The code in Listing 4 has several advantages over the Java version. First, I have late binding, which means that I can make changes to the configuration code and drop it in the toaster, allowing an XML parser to read the new configuration. Second, for this particular problem, this code is much more expressive because XML includes the concept of containership: States include their configuration as child elements. This helps remove the annoying redundancy that appears in the Java version. Third, this code is inherently declarative. Often, declarative code is much easier to read if you're just making statements and don't need if and while syntax.

Take a step back for a moment and realize the implications. Externalizing configuration is such a common pattern in the modern Java world that we don't even think of it as a distinct entity anymore. However, it is a feature of virtually every Java framework. Configuration is an idiomatic pattern, and we need ways of capturing it that separate and differentiate it from the general behavior of the surrounding framework. By using XML for configuration, I am writing the code in an external DSL (the syntax is XML and the grammar is defined by the schema associated with this XML document) so that I don't need to recompile my framework code to make changes to it.

I needn't go all the way to XML to get the advantages of XML. Consider the version of the configuration code shown in Listing 5:

Listing 5. A custom-grammar state-machine configuration
  doorClosed  D1CL
  drawerOpened  D2OP
  lightOn     L1ON
  doorOpened  D1OP
  panelClosed PNCL


  unlockPanel PNUL
  lockPanel   PNLK
  lockDoor    D1LK
  unlockDoor  D1UL

state idle
  actions {unlockDoor lockPanel}
  doorClosed => active

state active
  drawerOpened => waitingForLight
  lightOn    => waitingForDrawer

state waitingForLight
  lightOn => unlockedPanel

state waitingForDrawer
  drawerOpened => unlockedPanel

state unlockedPanel
  actions {unlockPanel lockDoor}
  panelClosed => idle

This version of the code has many of the benefits of the XML version: it is declarative, has containership, and is concise. It has advantages over both the XML and Java versions because it has far fewer noise characters (such as < and >) that are required for the technical implementation but harm readability.

This version of the configuration code is a custom external DSL written using ANTLR, an open source tool that makes it easy to write your custom languages (see Related topics). Those of you who still have nightmares about compiler class in university (including such classic tools as Lex and YACC) will be glad to know the tools have gotten much better.
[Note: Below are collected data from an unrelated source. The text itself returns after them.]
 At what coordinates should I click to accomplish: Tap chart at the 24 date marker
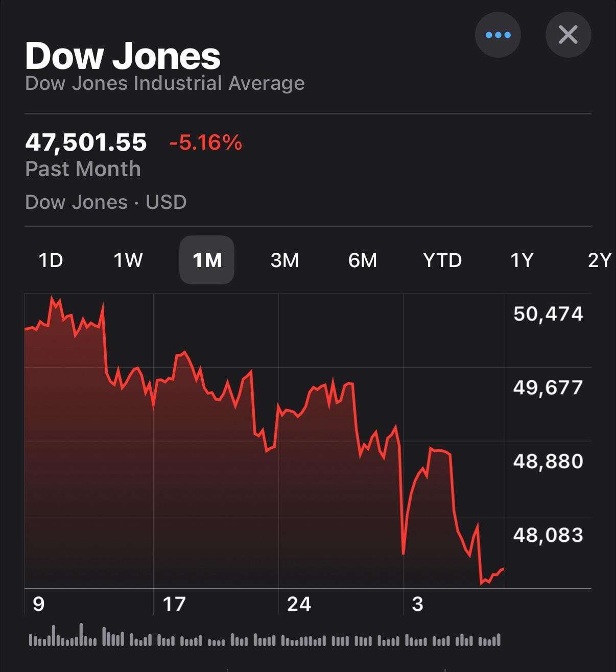coord(299,604)
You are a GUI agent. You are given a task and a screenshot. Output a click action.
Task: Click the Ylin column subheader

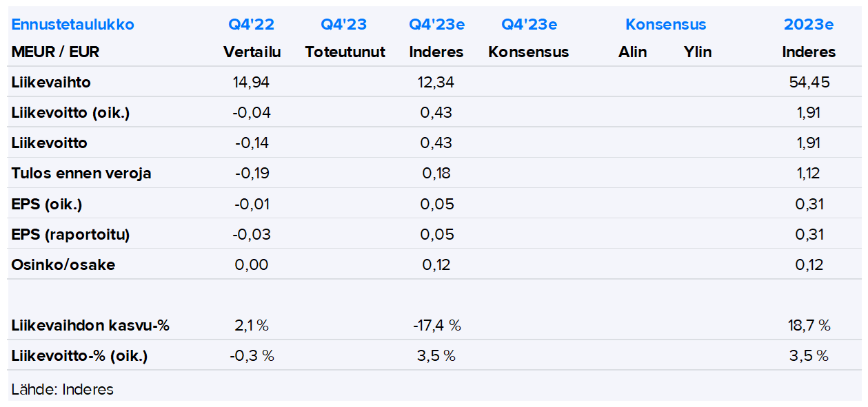pyautogui.click(x=697, y=52)
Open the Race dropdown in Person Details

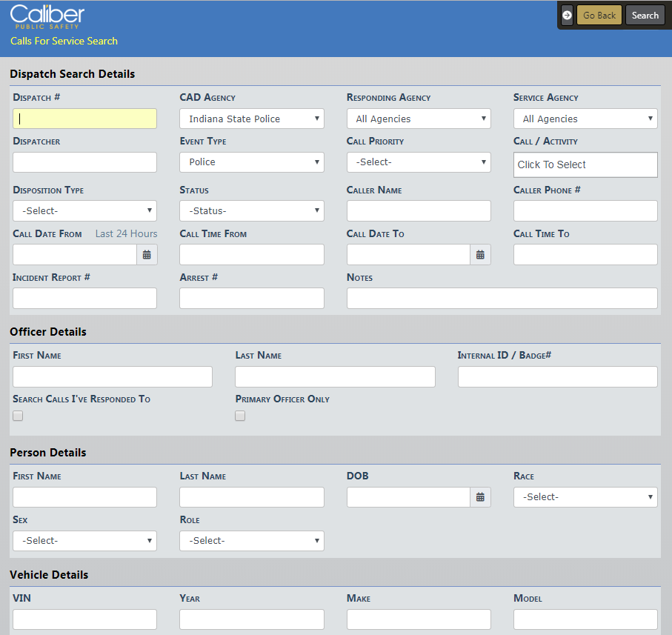click(585, 497)
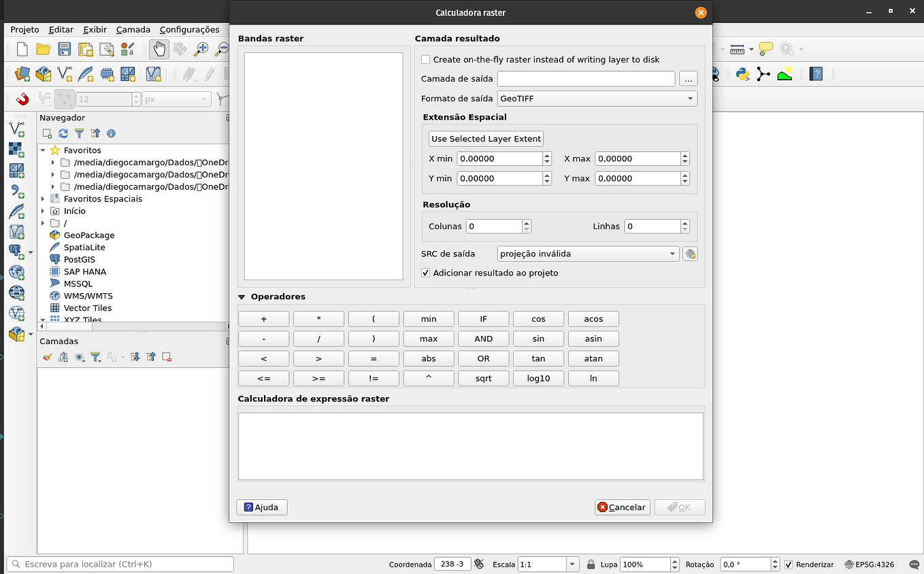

This example is from Fowler's book, and he says that building the XML version and building the custom-language version took about the same amount of time.

Listing 6 contains another alternative, written in Ruby:

Listing 6. State-machine configuration in JRuby
event :doorClosed, "D1CL"
event :drawerOpened, "D2OP"
event :lightOn, "L1ON"
event :doorOpened, "D1OP"
event :panelClosed, "PNCL"

command :unlockPanel, "PNUL"
command :lockPanel, "PNLK"
command :lockDoor, "D1LK"
command :unlockDoor, "D1UL"

resetEvents :doorOpened

state :idle do
  actions :unlockDoor, :lockPanel
  transitions :doorClosed => :active

state :active do
  transitions :drawerOpened => :waitingForLight,
              :lightOn => :waitingForDrawer

state :waitingForLight do
  transitions :lightOn => :unlockedPanel

state :waitingForDrawer do
  transitions :drawerOpened => :unlockedPanel

state :unlockedPanel do
  actions :unlockPanel, :lockDoor
  transitions :panelClosed => :idle

This is a good example of an internal DSL: a DSL that uses the syntax of a base language, which means this DSL must be syntactically legal Ruby code. (Because it's written in Ruby, you can run it via JRuby, which means that all your toaster needs is the JRuby JAR file.)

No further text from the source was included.